Existing Home Sales & Bank Of Canada Cuts

Summary: Canada lowers to stay in central bank step and stoke "tame" inflation.

Existing Home Sales shows the downturn continues in full swing.

Bank of Canada Rate Announcement

The bank lowered 50bps to 3% to revive an economy that's growing at its slowest pace in 16 years, and signaled more easing may be needed in the medium term.

The bank cut its 2008 growth forecast to 1.4%, the lowest since 1992, from a January prediction of 1.8%, and said inflation will stay below their 2% target until 2010.
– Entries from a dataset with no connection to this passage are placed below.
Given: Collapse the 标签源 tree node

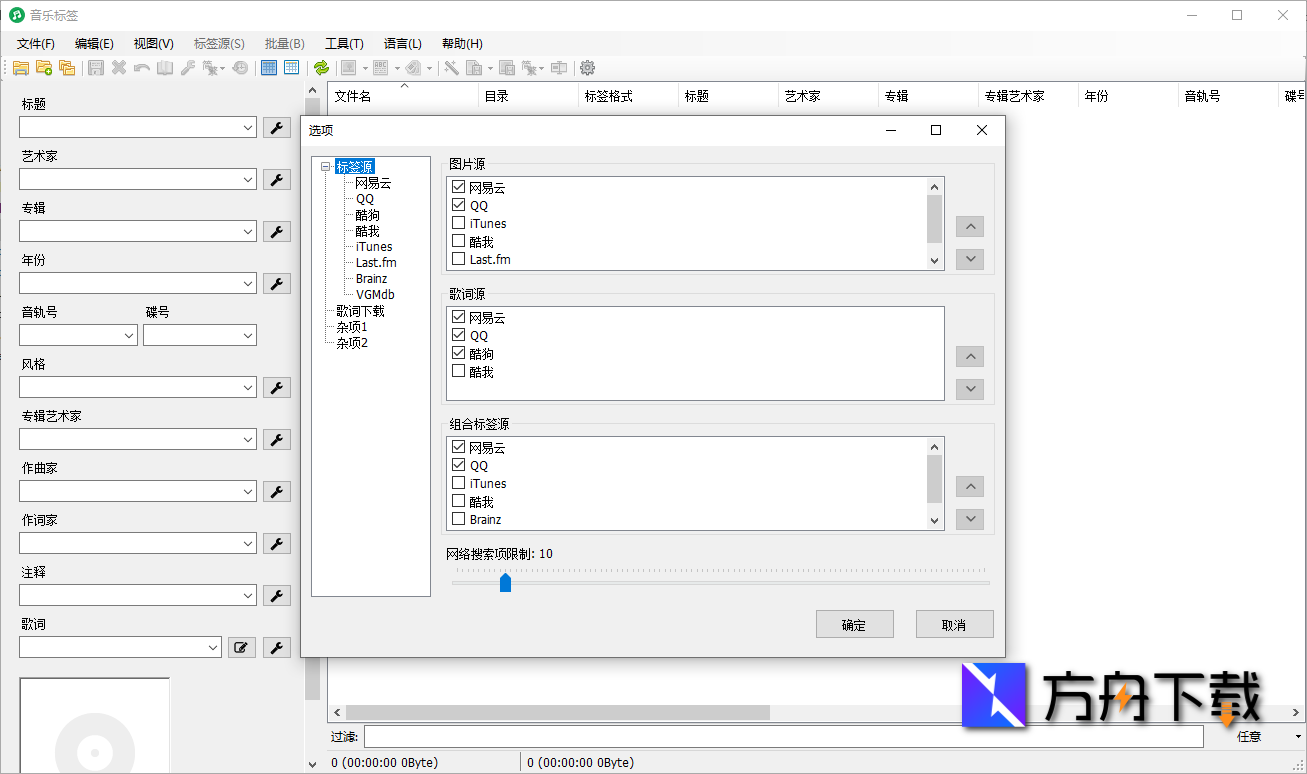Looking at the screenshot, I should click(325, 166).
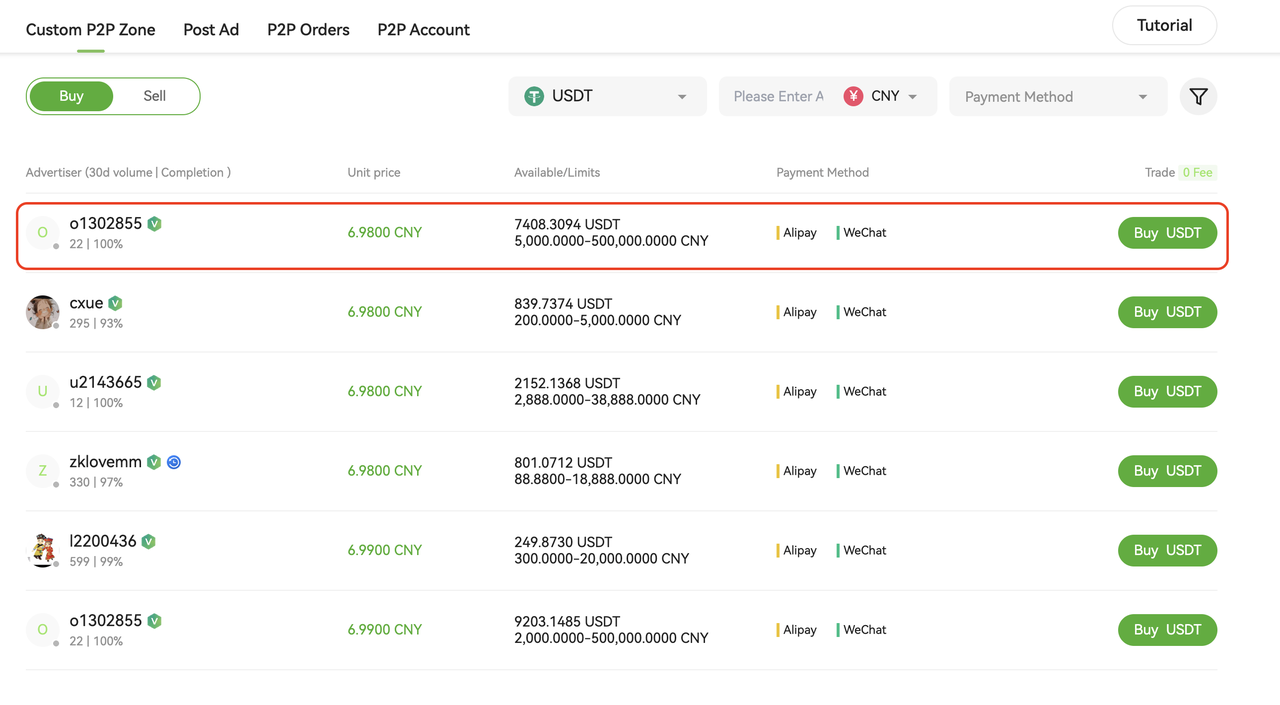Screen dimensions: 1280x705
Task: Open the P2P Account tab
Action: pos(423,30)
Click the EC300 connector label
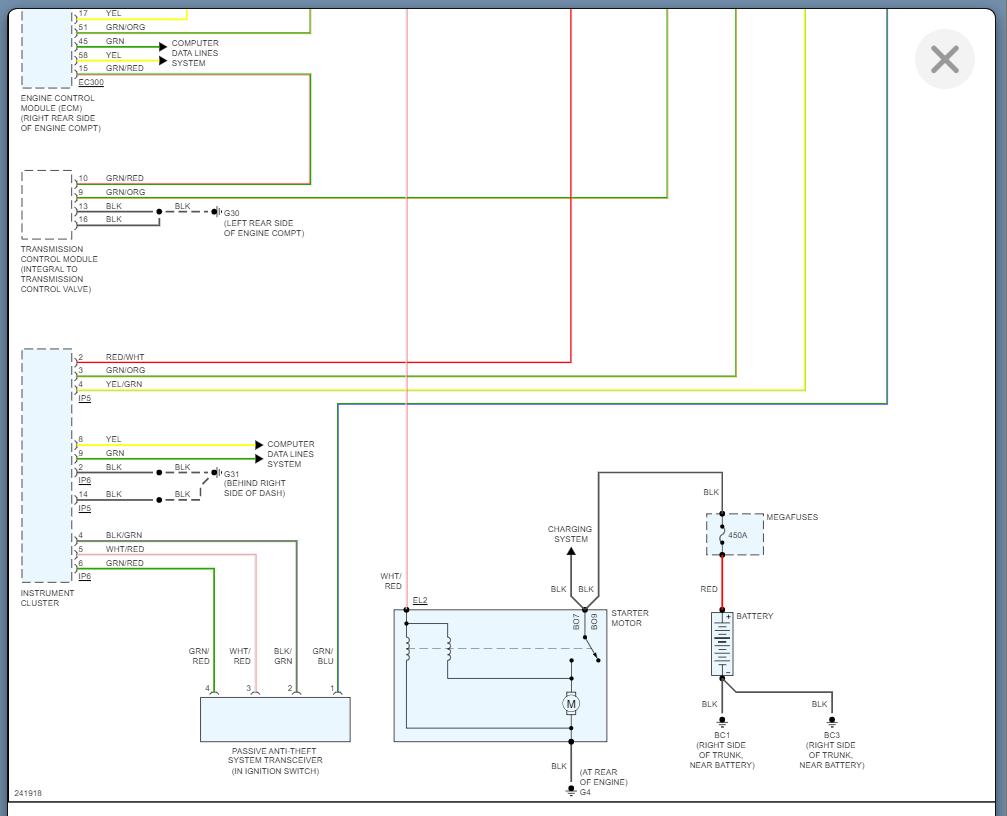Viewport: 1007px width, 816px height. click(x=91, y=82)
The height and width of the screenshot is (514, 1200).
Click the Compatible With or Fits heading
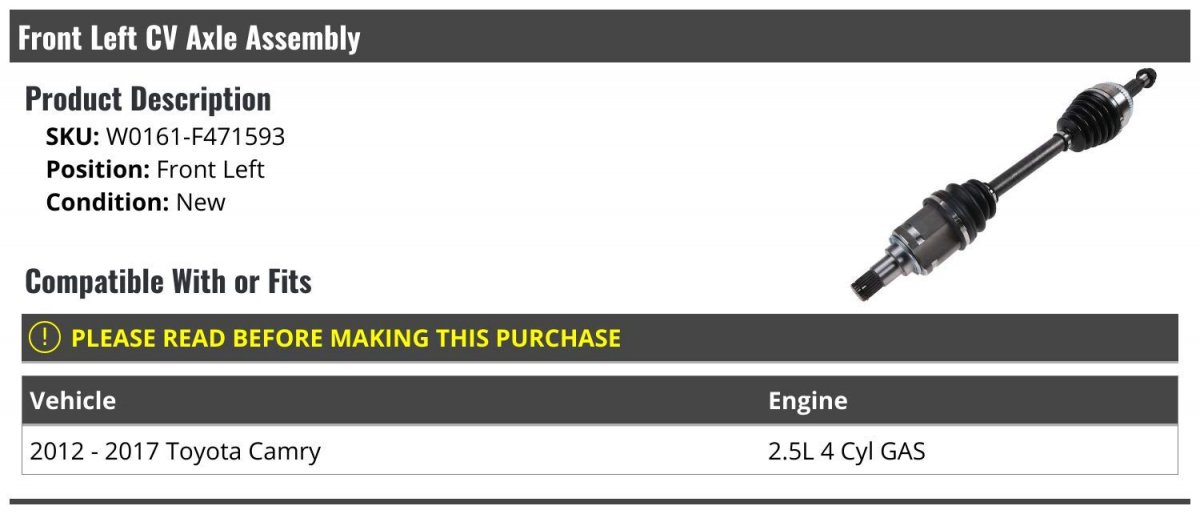[x=168, y=282]
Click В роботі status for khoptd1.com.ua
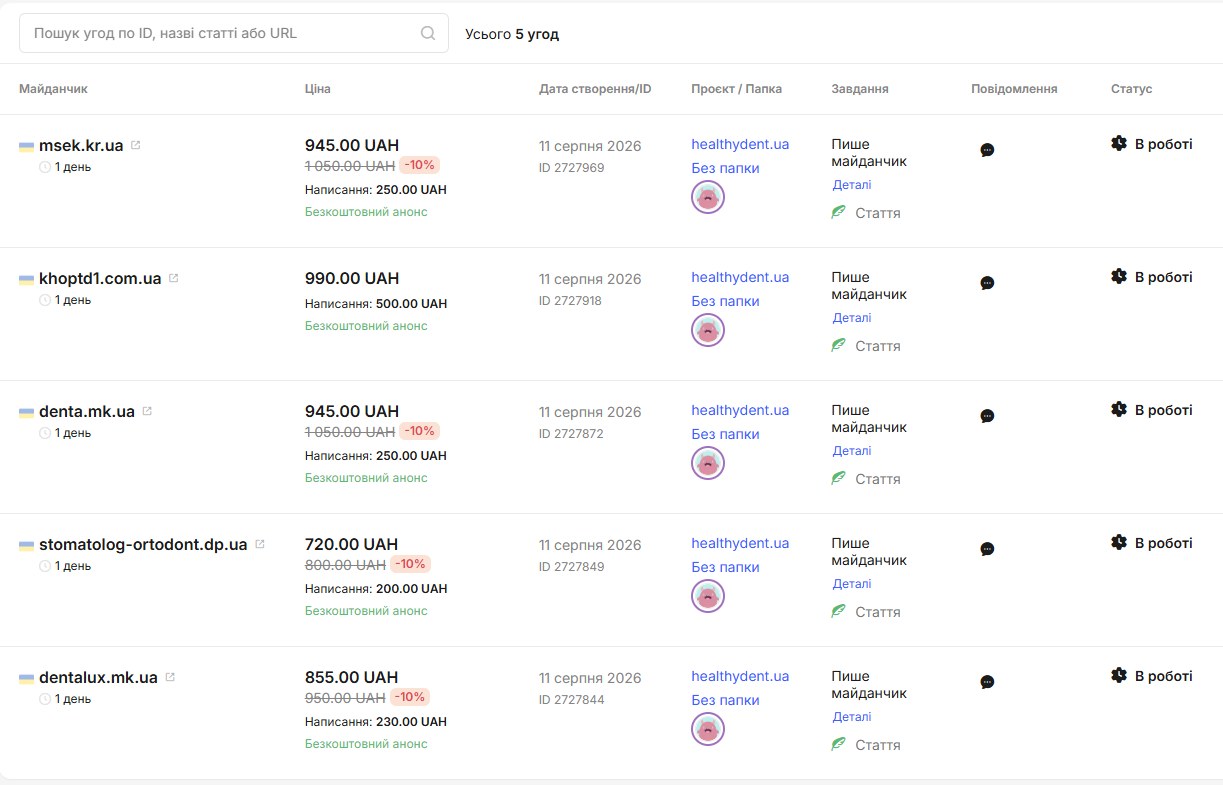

The Canadian CPI "advertises" a 1.4% increase slower than U.S. inflation of 4% and German inflation of 3.3%.

Existing Home Sales Mar -2% at 4.93M vs prior 5.03M Full Report

Inside the number: Yoy -19.3%; Yoy median sales prices -7.7%; West -14.7%. Supply +3.1%; +40K at 4.06M, up to 9.9 vs 9.6 months; Yoy +32%.

SFR -2.7% at 4.35M; Yoy -18.4%; Condos -25.5% Supply +3.3% at 9.5 vs 9.2 months; Yoy +31.9%; Condo supply +42.2%. Yoy SFR Median Price -8.3%; Average Price -7.1%.

Mark Zandi, chief economist at Moody's Economy.com:

"The housing downturn continues in full swing. Potential home buyers are sitting on the sidelines. They do sense that prices are going to go down further."